It’s hard to believe, with temperatures in the 90s and school just beginning, deer season is here and begins next month for our Indiana youth. On Sept. 28-29, our youth hunters age 17 or younger can hit the field to harvest an early season deer, but must be accompanied by an adult who is at least 18 years of age. According to our Indiana Department of Natural Resources (DNR) website — — the youth hunter must posses a valid hunting license, unless exempt from needing a license, and the youth’s adult partner must possess a valid hunting license of any type that is not an apprentice license.

Youth season has been the best addition to our hunting regulations by Indiana DNR since the one-buck rule was implemented. Our youth have the opportunity to hunt during a time when summer feeding patterns are still in effect and are able to do this before the adult archery season begins on Oct. 1. Therefore, aside from dealing with the heat, mosquitoes and a plan to quickly process the deer should you harvest, hunting early can be a huge advantage. A youth hunter may use any legal firearm, bow and arrow or crossbow to take a deer.

I have been blessed with two children, Josey and Lody, who enjoy the outdoors and the hunting and fishing opportunities our state provides. We have taken advantage of youth season since they were able to put on a pair of boots and safely handle a firearm. My son harvested his first buck at age 8 during the second day of youth season and, now 15 years old, has been hooked since.

It was our first youth weekend experience and I recall it like it was yesterday. We created a ground blind out of some freshly cut cedars and sat on the edge of a clover field tucked back into some trees along a creek bed. In the middle of laughing over something silly he said, two bucks similar in size entered the field. After some calming down efforts and coaching, he was able to place a good shot on his first ever buck. The excitement he expressed upon retrieving his buck was absolutely priceless and has been the driving force behind his passion to hit the woods every fall. Although my daughter’s first buck didn’t come during youth season, the excitement level was exactly the same and one I will never forget. She and I have had some wonderful times sitting together and “quietly” talking about topics of “whatever” while waiting on a set of antlers to emerge.

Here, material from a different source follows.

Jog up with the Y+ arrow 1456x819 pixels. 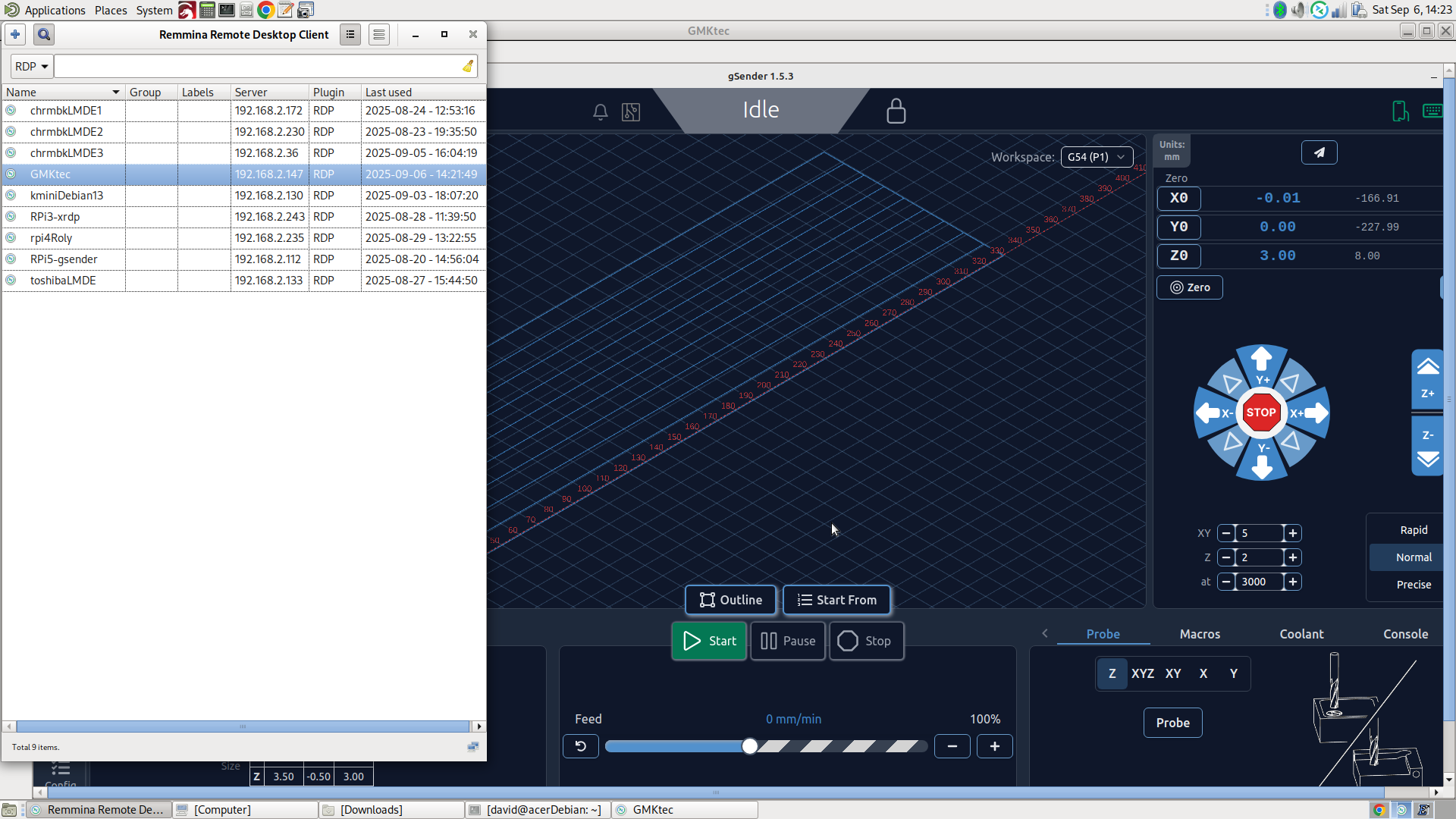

I would encourage readers to introduce someone to the outdoors, especially our youth. We need more people to advocate for our hunting privileges and continue to push our state in the right direction with respect to wildlife management. I recently had an opportunity to speak with Joe N. Caudell, Ph.D, our state deer biologist. We discussed our youth season, its importance and its quickly approaching date.

“Youth season is valuable because it affords our new hunters an opportunity to hunt prior to the deer experiencing a lot of hunting pressure. It also gives families a chance to pass on their hunting tradition to their kids,” Caudell said.

I couldn’t agree more. However, he also shared some interesting statistics from the most recent whitetail deer harvest summary report, some of which I believe are concerning. The summary shows the number of youth licenses sold (not just youth weekend, the entire year) has slowly decreased every year since its height in 2013. For example, our state sold almost 3,000 fewer licenses in 2018 than 2013. Likewise the number of deer harvested by youth has also decreased. I would hope this would be enough encouragement to introduce our young people to the benefits of hunting and its life-long possibilities.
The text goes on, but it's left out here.